Ki Bagus Hadikusumo, tiga dekade kemudian, menjadi tokoh kunci kompromi penghapusan tujuh kata Pancasila menjadi sila pertama yang dewasa ini kita kenal. Ia menjadi tokoh yang aktif mempersiapkan kemerdekaan Republik Indonesia.
Sekitar tiga dekade kemudian, Pak AR, tokoh zuhud nan sederhana itu, begitu dekat dengan Orde Baru. Yang orang banyak lihat, Muhammadiyah mendapatkan banyak bantuan dari Soeharto. Tapi, tak banyak orang yang melihat bahwa kedekatan Pak AR tidak membuat lidahnya kelu. Tidak membuat Pak AR mati karena ‘dipangku’ oleh model politik orang Jawa. Pak AR, sejak sebelum tahun 90, sudah matur kepada Soeharto. Untuk tidak memperpanjang masa jabatan. Bahkan, nasehat itu disampaikan dua kali secara begitu personal. Jauh sebelum kasak-kusuk suksesi kepemimpinan nasional digaungkan oleh tokoh Muhammadiyah selanjutnya, Amien Rais. Pak AR sudah melihat bahaya itu. Bahaya akan kepemimpinan yang terlalu lama. Pak AR mafhum betul, bahwa power tend to corrupt (kekuasaan itu condong pada budaya yang korup). Maka, sebagai sahabat, Pak AR tidak ingin Soeharto jatuh ke dalam lubang itu. Bahwa apa yang terjadi kemudian begitu berbeda, itu lain soal.

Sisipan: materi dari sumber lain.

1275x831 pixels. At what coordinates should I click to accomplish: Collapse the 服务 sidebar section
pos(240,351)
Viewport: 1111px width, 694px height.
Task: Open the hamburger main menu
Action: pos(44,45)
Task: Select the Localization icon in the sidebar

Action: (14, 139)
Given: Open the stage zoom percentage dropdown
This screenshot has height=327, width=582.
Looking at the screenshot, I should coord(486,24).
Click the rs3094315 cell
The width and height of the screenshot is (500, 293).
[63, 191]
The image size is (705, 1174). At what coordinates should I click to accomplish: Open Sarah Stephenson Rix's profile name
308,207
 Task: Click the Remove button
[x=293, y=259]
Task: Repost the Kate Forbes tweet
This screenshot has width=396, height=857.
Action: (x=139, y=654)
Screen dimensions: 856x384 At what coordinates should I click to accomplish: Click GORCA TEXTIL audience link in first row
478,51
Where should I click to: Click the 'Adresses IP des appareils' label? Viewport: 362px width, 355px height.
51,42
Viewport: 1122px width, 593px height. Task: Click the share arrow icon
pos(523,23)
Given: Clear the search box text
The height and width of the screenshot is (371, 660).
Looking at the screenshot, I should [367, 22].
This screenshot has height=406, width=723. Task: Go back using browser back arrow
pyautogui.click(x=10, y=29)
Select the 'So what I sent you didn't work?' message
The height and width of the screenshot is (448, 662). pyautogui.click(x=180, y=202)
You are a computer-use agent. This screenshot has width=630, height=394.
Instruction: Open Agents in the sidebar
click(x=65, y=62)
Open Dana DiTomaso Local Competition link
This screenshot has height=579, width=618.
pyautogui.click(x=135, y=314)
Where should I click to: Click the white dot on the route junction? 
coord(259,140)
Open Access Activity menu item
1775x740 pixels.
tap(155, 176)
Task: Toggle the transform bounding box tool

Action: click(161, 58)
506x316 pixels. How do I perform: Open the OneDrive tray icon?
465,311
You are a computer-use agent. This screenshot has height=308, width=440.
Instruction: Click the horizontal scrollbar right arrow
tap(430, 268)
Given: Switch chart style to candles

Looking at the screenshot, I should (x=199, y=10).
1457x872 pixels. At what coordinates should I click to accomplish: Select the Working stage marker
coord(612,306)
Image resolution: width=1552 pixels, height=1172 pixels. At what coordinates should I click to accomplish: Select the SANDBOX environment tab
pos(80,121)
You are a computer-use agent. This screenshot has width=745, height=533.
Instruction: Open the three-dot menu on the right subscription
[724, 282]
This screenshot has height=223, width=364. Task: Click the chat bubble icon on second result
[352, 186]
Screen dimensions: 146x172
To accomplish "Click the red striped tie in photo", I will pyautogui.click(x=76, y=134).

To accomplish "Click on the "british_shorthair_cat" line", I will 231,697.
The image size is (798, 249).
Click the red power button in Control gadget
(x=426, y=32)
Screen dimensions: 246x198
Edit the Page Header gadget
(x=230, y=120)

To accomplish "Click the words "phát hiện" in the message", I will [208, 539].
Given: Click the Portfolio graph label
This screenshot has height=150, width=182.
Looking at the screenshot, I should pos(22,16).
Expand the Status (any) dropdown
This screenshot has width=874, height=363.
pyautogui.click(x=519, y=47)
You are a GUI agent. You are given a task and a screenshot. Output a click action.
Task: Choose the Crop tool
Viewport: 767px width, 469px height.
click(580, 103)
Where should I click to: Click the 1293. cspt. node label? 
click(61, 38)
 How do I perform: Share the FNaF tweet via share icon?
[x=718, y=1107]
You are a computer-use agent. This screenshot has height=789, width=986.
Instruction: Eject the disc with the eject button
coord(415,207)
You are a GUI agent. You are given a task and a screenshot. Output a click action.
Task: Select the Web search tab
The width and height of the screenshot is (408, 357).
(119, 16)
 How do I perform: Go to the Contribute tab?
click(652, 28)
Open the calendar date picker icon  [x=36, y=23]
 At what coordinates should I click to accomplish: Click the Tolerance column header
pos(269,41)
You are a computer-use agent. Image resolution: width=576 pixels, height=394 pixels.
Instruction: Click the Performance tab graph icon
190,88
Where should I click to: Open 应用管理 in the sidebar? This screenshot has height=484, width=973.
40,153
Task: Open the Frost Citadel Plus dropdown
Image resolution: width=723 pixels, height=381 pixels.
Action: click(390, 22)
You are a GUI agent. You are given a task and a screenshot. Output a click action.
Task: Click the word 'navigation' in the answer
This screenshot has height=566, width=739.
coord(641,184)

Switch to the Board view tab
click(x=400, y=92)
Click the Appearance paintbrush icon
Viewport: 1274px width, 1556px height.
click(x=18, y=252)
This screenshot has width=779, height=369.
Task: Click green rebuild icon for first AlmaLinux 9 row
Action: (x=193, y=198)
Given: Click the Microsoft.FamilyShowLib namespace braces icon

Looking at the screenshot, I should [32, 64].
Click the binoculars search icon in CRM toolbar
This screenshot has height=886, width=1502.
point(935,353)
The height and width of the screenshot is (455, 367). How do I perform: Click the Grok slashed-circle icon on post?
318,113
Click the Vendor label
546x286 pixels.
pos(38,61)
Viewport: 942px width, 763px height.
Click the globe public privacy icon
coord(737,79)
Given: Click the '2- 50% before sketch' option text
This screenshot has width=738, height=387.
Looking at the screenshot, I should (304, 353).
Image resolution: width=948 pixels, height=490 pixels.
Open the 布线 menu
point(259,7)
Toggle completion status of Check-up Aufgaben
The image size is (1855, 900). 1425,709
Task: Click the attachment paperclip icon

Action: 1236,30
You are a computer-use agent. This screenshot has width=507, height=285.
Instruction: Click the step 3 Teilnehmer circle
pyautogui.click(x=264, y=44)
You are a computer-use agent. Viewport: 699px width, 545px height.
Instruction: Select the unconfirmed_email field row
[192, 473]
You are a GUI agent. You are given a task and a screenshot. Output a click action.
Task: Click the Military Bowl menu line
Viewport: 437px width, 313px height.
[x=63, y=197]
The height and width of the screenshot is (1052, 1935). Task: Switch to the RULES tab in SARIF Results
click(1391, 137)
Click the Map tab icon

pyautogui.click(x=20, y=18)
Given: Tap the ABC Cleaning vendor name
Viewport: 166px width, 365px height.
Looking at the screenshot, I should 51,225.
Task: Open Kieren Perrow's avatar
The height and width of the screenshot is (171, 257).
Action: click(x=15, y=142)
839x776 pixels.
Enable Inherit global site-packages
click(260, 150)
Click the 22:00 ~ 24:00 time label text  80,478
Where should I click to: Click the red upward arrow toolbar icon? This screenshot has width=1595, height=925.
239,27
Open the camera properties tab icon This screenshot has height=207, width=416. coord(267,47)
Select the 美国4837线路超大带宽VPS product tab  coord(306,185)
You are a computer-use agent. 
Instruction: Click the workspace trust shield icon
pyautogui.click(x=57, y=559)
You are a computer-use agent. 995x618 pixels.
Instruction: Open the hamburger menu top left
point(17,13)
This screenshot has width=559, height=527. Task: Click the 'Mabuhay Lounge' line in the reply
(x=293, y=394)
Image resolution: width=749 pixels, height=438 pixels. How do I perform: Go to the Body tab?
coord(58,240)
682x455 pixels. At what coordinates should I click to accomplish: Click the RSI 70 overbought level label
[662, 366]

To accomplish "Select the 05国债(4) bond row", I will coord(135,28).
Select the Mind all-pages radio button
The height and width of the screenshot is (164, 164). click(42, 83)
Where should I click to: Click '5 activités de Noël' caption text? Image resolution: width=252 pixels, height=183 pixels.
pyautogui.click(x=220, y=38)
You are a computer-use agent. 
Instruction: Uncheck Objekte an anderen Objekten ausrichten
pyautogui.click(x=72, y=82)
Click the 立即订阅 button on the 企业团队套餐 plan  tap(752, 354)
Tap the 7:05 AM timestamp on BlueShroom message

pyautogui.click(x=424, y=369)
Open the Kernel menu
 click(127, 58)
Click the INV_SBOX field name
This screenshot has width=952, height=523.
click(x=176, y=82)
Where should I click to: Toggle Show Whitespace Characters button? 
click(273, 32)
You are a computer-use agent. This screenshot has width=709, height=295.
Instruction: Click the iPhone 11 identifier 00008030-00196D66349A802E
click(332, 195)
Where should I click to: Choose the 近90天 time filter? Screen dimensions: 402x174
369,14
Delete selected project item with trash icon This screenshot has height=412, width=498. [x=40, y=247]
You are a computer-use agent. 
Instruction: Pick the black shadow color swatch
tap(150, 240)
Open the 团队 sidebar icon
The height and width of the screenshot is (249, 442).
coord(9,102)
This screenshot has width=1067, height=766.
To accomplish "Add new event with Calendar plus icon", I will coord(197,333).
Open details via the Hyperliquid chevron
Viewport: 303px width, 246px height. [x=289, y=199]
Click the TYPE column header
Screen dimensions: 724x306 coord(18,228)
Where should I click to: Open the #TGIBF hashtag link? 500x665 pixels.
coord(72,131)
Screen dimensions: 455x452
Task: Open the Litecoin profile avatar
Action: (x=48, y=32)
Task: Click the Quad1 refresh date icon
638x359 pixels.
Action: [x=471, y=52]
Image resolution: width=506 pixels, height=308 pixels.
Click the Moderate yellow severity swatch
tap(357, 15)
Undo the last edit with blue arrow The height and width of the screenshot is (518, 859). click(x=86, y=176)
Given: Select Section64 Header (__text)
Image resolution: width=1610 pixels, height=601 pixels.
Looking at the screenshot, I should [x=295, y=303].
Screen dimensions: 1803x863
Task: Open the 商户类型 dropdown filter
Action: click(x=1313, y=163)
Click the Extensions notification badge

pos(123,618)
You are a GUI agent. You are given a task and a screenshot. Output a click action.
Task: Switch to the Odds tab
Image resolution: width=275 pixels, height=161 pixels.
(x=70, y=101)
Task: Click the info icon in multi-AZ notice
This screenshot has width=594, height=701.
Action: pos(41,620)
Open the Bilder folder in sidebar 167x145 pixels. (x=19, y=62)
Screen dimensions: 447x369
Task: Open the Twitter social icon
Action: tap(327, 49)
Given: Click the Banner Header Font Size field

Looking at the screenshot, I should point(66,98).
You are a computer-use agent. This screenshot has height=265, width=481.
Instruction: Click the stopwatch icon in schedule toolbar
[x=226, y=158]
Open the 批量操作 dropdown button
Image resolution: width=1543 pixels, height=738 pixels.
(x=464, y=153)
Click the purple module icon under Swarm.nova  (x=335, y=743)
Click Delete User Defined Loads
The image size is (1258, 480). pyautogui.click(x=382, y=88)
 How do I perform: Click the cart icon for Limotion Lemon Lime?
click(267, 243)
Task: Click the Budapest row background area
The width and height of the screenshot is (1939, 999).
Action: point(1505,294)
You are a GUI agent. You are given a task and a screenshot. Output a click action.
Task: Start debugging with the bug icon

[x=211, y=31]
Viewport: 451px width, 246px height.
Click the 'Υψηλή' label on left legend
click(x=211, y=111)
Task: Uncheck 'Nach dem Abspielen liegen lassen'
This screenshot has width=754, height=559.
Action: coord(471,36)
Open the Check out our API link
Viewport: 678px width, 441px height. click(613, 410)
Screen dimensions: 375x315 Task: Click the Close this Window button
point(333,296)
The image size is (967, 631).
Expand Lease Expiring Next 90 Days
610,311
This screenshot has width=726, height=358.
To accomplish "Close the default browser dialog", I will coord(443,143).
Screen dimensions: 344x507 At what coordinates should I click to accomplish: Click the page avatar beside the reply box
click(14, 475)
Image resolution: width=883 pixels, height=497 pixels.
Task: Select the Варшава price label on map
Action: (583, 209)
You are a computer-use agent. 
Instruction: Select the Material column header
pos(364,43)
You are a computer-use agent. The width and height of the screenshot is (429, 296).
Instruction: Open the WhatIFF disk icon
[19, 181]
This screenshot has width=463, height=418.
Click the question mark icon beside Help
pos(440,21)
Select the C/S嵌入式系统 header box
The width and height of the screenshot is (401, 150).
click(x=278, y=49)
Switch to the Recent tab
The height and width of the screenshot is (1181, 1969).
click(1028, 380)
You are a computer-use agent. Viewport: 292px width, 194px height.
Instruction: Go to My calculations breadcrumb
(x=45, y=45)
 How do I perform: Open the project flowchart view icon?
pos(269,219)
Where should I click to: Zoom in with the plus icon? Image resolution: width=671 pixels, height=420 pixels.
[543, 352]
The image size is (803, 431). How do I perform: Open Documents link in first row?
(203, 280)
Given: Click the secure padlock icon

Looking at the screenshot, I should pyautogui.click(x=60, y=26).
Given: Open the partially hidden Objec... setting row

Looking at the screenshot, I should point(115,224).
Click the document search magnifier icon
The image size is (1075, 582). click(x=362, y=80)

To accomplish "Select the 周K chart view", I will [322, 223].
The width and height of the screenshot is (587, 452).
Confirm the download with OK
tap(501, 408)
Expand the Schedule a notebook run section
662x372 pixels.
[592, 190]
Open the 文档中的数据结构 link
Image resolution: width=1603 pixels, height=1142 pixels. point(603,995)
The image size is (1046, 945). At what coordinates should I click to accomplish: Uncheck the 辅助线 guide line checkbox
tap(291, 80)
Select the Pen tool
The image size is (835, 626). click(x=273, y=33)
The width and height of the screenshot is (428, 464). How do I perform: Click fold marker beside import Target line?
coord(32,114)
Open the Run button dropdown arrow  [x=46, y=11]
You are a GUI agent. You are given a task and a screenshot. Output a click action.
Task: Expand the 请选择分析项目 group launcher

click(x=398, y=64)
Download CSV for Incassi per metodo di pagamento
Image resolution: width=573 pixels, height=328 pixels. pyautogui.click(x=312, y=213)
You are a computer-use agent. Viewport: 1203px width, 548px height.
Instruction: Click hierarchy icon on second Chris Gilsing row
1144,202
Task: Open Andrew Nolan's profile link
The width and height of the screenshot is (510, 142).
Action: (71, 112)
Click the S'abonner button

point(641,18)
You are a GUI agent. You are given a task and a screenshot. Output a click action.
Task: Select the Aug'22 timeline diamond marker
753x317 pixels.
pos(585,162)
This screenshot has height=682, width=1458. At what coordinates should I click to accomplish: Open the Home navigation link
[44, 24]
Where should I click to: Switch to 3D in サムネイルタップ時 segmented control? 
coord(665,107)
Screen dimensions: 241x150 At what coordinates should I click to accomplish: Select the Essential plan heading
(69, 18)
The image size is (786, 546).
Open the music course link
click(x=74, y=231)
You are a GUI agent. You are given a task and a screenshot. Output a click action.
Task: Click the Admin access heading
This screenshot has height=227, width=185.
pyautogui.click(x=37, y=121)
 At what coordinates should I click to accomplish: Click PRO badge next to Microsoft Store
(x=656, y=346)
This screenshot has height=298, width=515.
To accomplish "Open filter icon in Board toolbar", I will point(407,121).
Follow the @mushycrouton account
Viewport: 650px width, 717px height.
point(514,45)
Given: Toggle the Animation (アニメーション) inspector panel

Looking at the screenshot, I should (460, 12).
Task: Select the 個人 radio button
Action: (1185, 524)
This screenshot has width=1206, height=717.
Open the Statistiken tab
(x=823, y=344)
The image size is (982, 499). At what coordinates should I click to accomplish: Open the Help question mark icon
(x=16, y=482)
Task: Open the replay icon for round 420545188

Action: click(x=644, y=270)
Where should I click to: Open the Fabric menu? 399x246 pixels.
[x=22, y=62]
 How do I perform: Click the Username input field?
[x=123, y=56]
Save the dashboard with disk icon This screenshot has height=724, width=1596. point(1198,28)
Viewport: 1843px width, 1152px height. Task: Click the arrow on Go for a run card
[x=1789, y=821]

Muhammadiyah tak lelah mendidik bangsa. Di tahun 2019, di tengah arus polarisasi yang begitu besar, Muhammadiyah tak goyah walau sejenak. Tak bergeser walau sejengkal. Konsistensi pada netralitas dilakukan dengan begitu kokoh oleh para pimpinannya. Sikap Muhammadiyah ini dapat kita artikan bahwa Muhammadiyah, sekali lagi, tidak ingin larut dalam segregasi, lebih-lebih politik partisan.
Di 2024, Muhammadiyah kembali melakukan terobosan yang begitu apik. Dialog Terbuka dengan semua kontestan Capres – Cawapres merupakan upaya pendidikan politik dalam rangka mendidik bangsa supaya tak lepas dari relnya. Ketika masyarakat mulai terpecah, kendati perpecahannya mungkin tidak akan separah 2019, Muhammadiyah memilih untuk berdiri di tengah. Menjaga jarak yang sama dengan semua kontestan. Menjadi penyambung dan mediator jika terjadi segregasi.
Muhammadiyah memandang sama semua kontestan. Maka semua diundang. Semua diberikan waktu untuk bicara tentang kebangsaan, lalu diuji gagasannya oleh para ahli di bidang masing-masing. Muhammadiyah ingin mengajarkan, bahwa memilih orang harus berdasarkan pada gagasannya. Bukan berdasarkan gimik-gimik politik apalagi berdasarkan amplop barang seratus dua ratus ribu.